The task.
Transcribe, exactly and without pictures, the lines below from the line with "Expand Update history using its chevron" to the line with "the subject line", both ends included, and no others.

Collected data:

════════════════

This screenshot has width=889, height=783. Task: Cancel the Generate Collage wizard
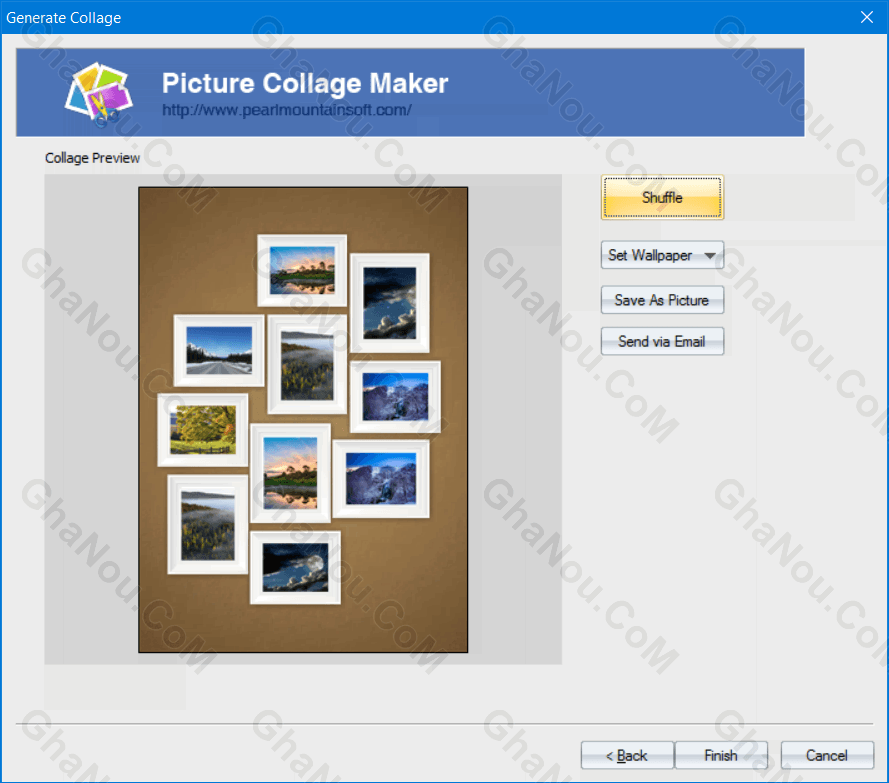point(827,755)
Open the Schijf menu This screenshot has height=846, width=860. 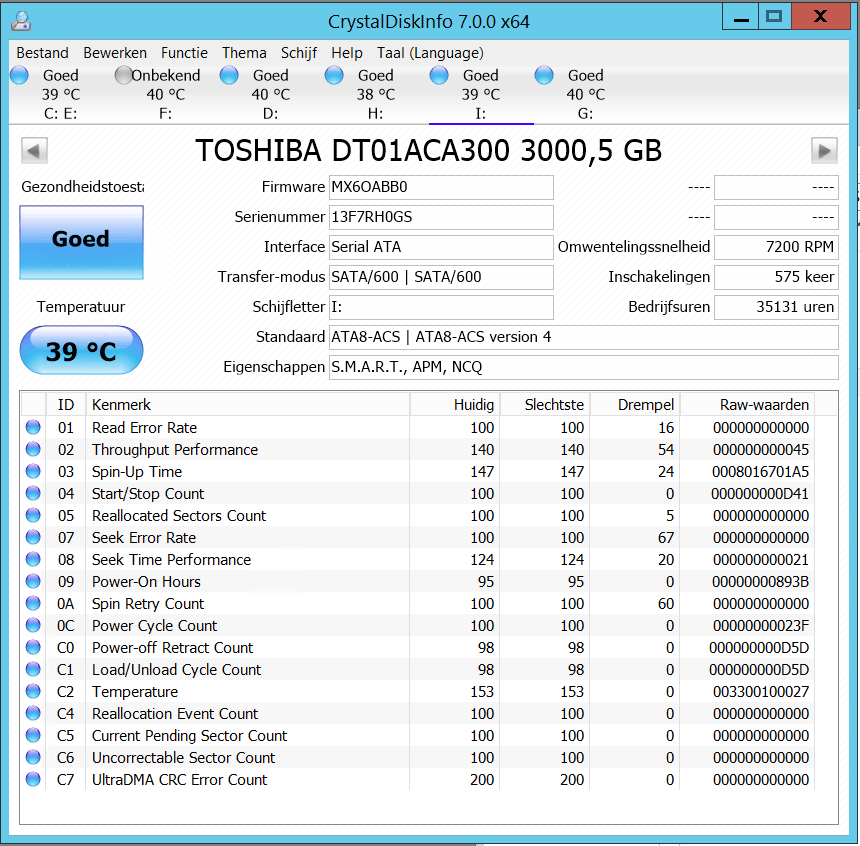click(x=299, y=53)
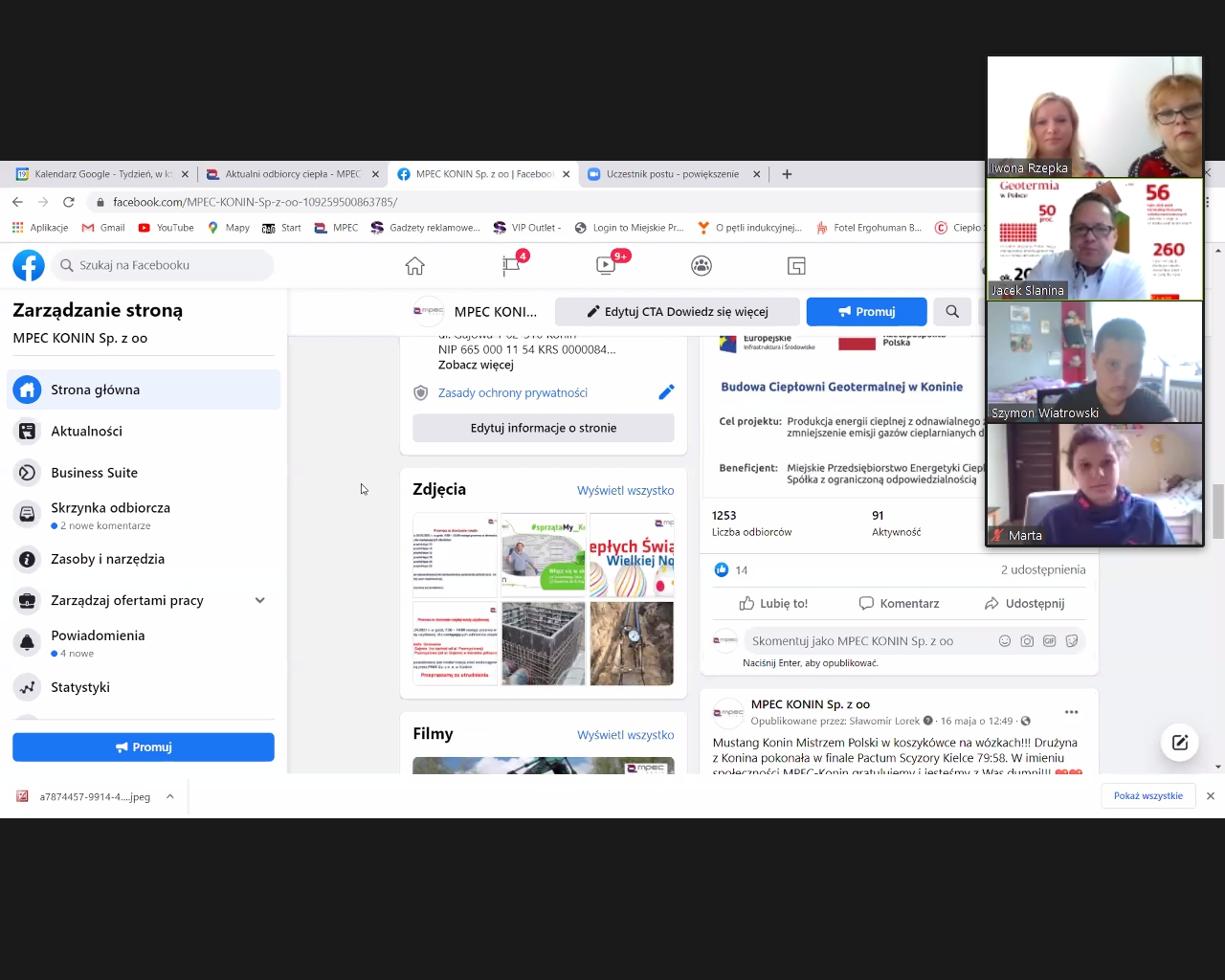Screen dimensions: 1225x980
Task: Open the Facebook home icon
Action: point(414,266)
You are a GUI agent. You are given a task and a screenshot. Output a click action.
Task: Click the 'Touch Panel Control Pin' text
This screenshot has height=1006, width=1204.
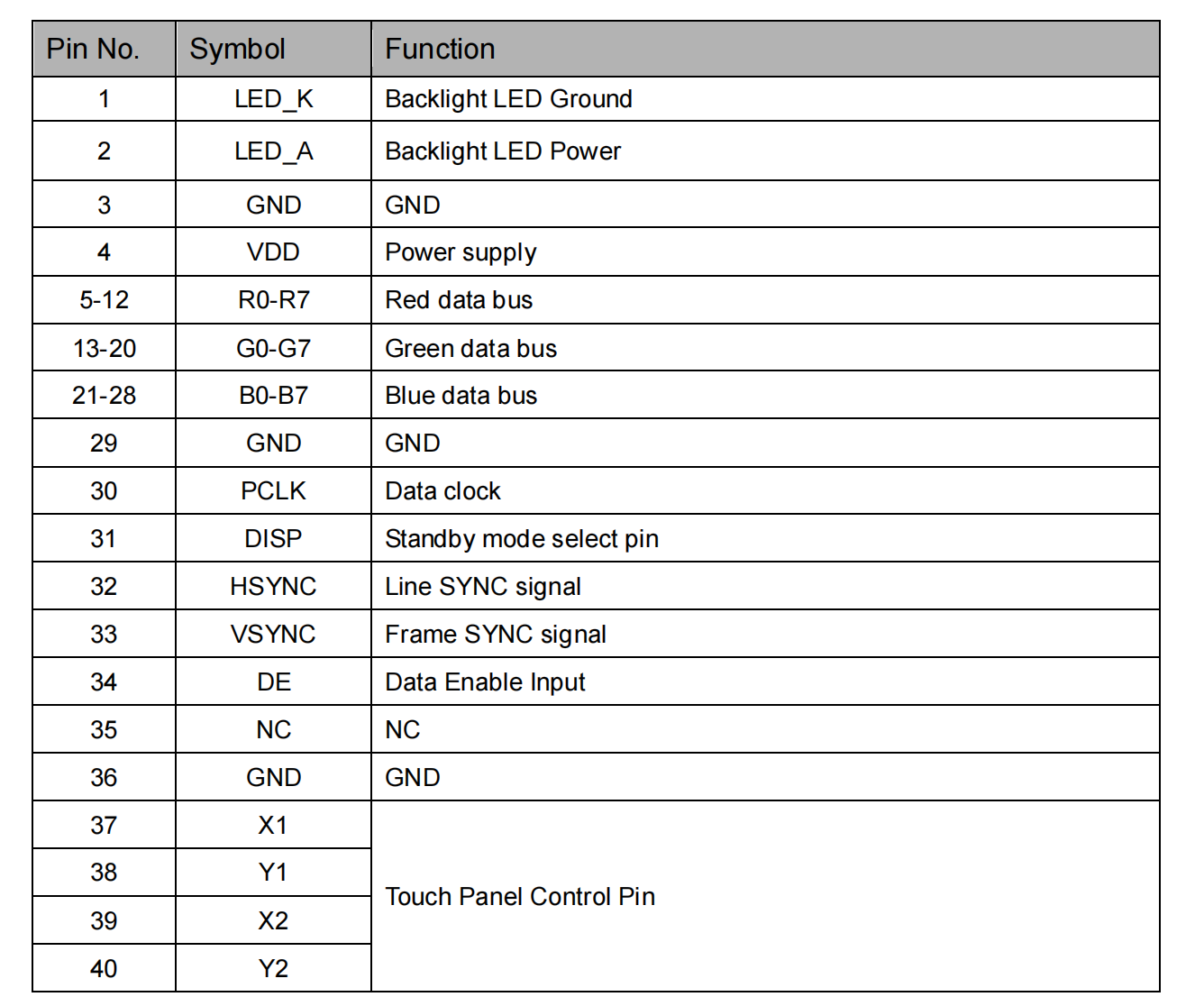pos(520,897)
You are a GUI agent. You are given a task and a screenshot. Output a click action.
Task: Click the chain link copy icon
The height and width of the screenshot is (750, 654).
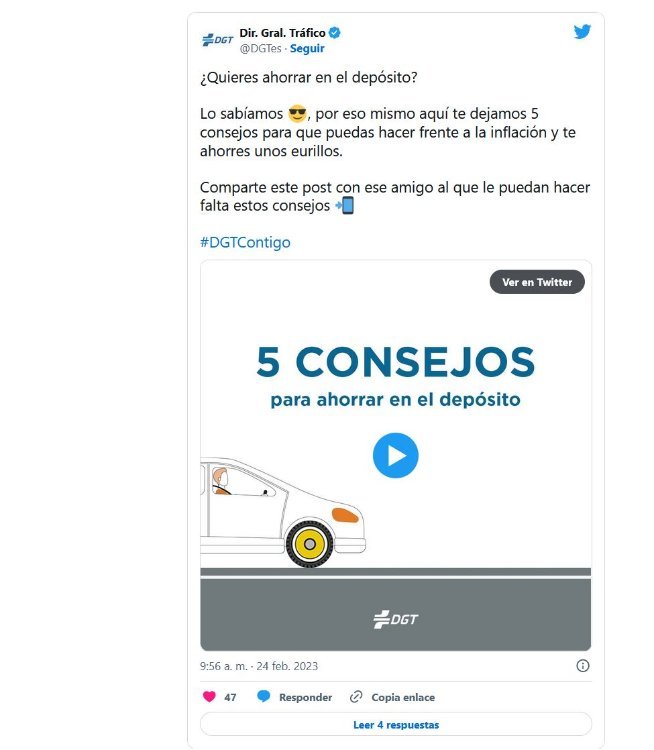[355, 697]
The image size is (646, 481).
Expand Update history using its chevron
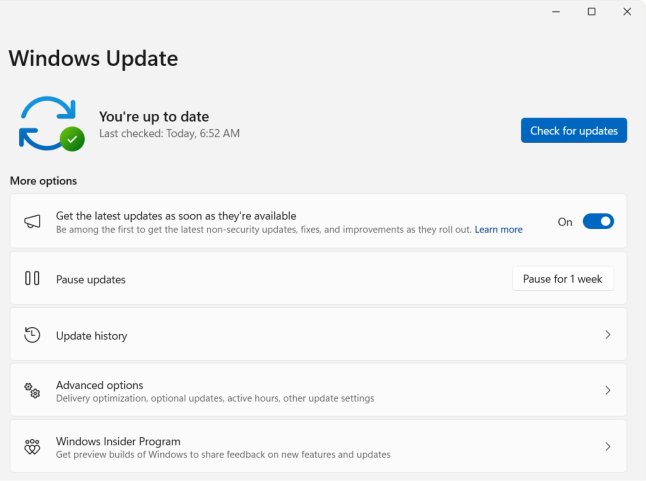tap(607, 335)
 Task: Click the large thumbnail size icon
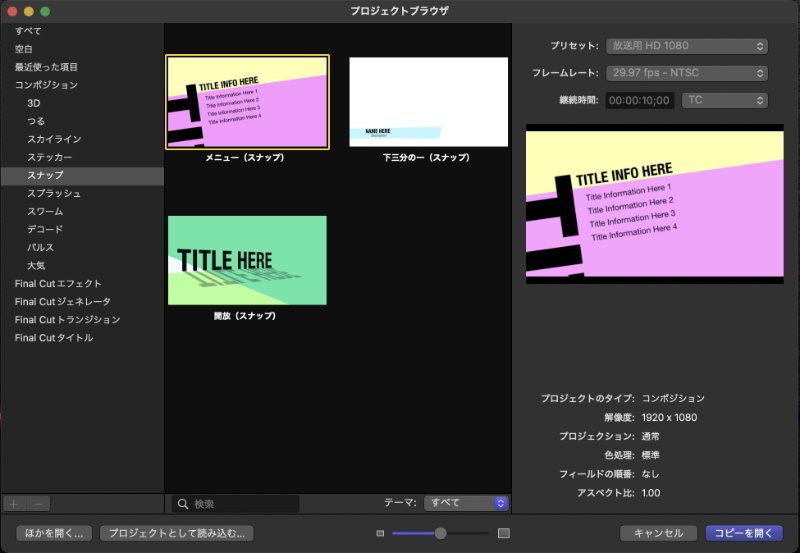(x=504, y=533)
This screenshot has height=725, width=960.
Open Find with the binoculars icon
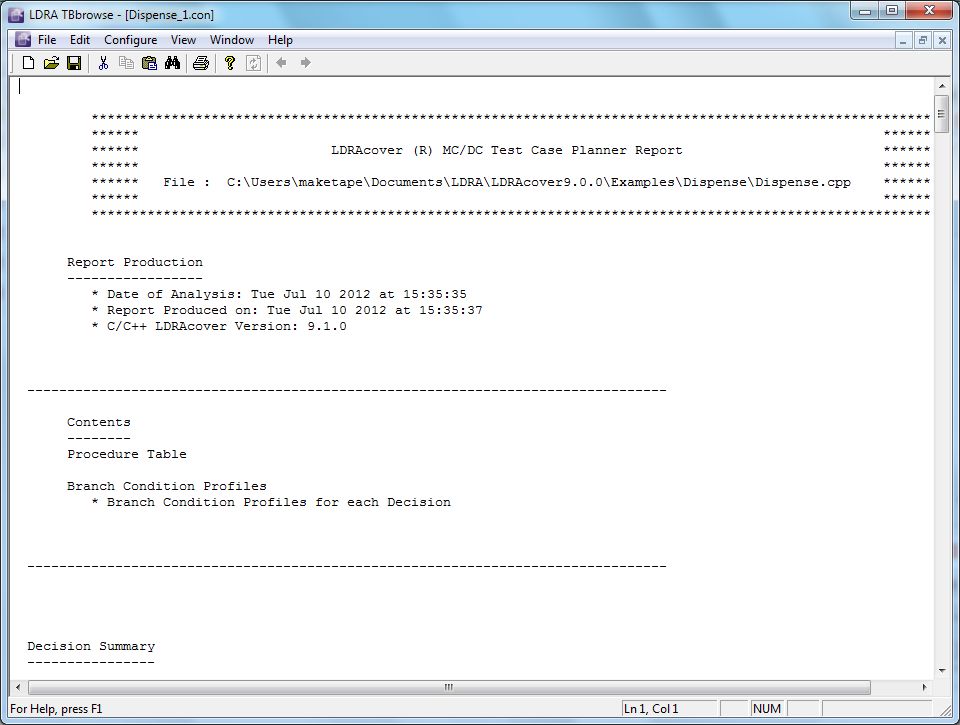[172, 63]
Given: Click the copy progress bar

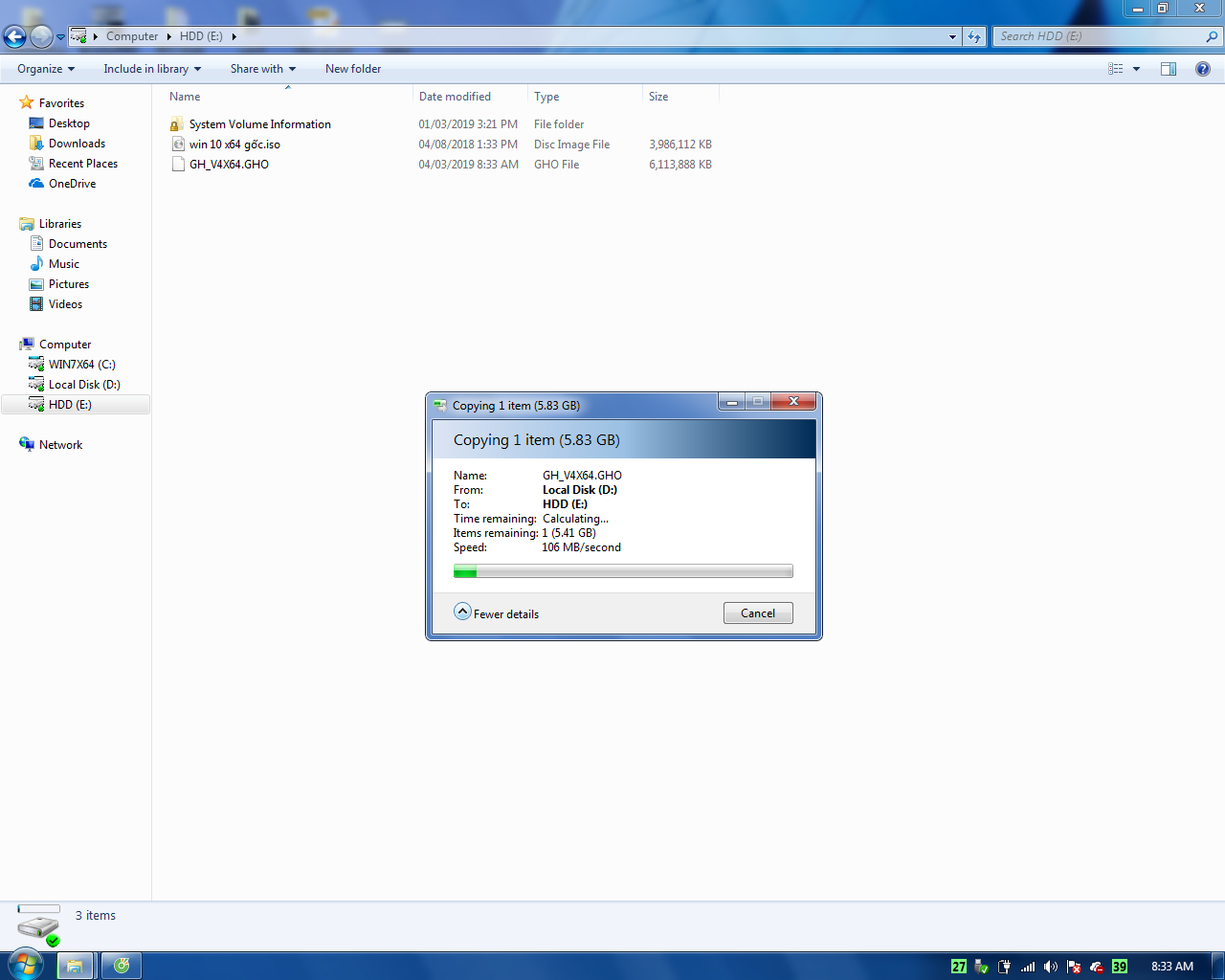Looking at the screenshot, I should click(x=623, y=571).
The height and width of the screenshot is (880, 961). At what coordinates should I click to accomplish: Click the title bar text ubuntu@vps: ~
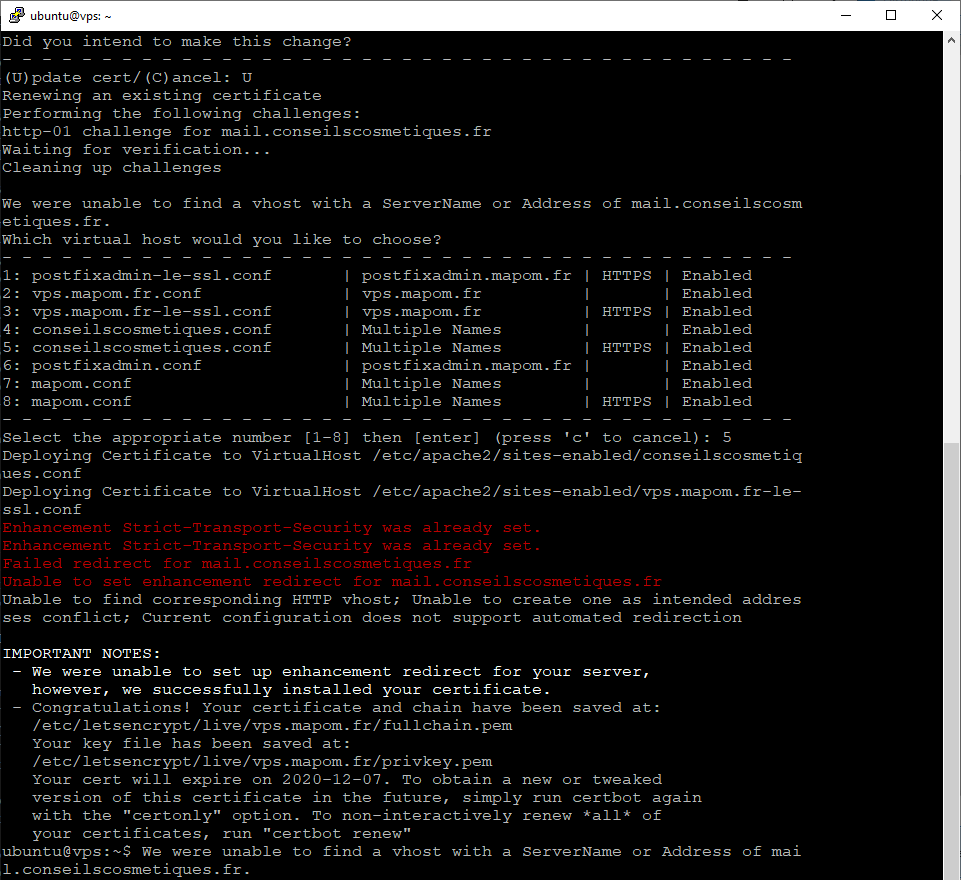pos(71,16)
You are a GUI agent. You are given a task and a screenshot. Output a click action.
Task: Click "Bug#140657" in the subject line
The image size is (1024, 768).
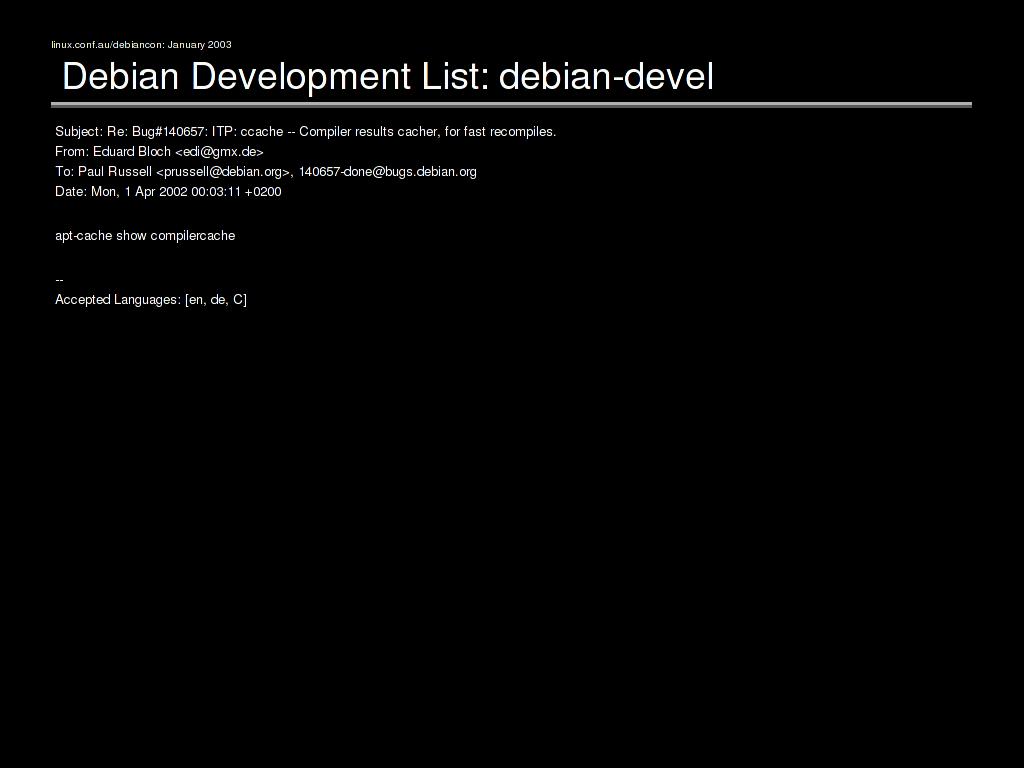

════════════════

Answer to the problem.
Expand Update history using its chevron
tap(607, 335)
 Task: Click the large thumbnail size icon
(x=504, y=533)
This screenshot has height=725, width=960.
Open Find with the binoculars icon
[172, 63]
Given: Click the copy progress bar

Looking at the screenshot, I should click(x=623, y=571).
The height and width of the screenshot is (880, 961). At what coordinates should I click to accomplish: Click the title bar text ubuntu@vps: ~
pos(71,16)
You are a GUI agent. You are given a task and a screenshot. Output a click action.
Task: Click "Bug#140657" in the subject line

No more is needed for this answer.